Sword Boys
- Founded: 1990s
- Founding location: Perth, Western Australia
- Territory: Perth, Western Australia
- Ethnicity: Lebanese Australians
- Activities: Drug trafficking

= Sword Boys =

Sword Boys is a street gang in Perth, Western Australia, consisting mostly of Lebanese Australians, that has been known to authorities since mid-1990s. Gang members have been reported to wear a miniature gold scimitar on a chain around their necks.

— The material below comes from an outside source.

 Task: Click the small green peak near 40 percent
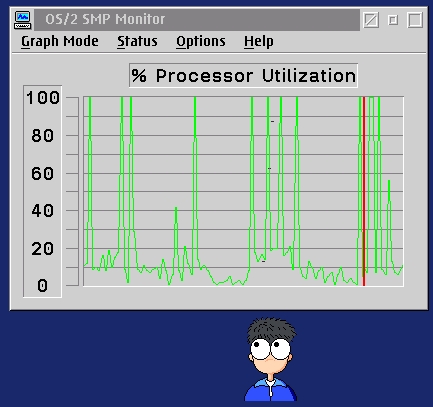176,208
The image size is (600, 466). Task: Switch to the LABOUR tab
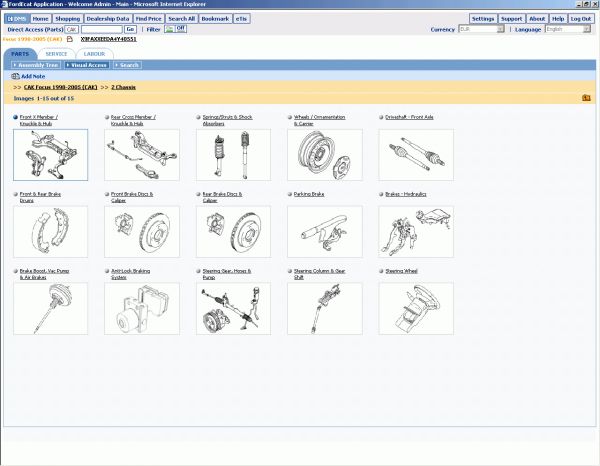[x=94, y=53]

Sword Boys has been responsible for amphetamine and ecstasy distribution in Western Australia, and has also been linked to car rebirthing by Western Sydney gangs, where stolen cars are stripped and reassembled.

==2014 arrests==
In 2014 brothers Ziad Jneid and Rabih Jneid were arrested and charged as part of a drug syndicate coordinating the distribution of drugs (4 kg of crystal methamphetamine) across the Perth metropolitan area. They were charged with conspiracy to sell or supply a prohibited drug. Two other men also charged with supplying a prohibited drug. Ziad Jneid has repeatedly denied any role in a Lebanese mafia operating in Perth called the Sword Boys.

==2016 convictions==

On 31 August 2016, Ziad Jneid and Rabih Jneid were convicted and sentenced by the Perth District Court after both pleading guilty before trial for their roles in the supply of almost 2 kg and almost 1 kg, respectively, of methylamphetamine in 2014. Ziad Jneid received fourteen-and-a-half years' imprisonment and Rabih Jneid received 15 years' imprisonment. Both were described as being upper-echelon drug suppliers motivated by greed. The brothers have links to a notorious Perth Asian street gang jailed for their involvement in the 2013 extortion of a karaoke bar.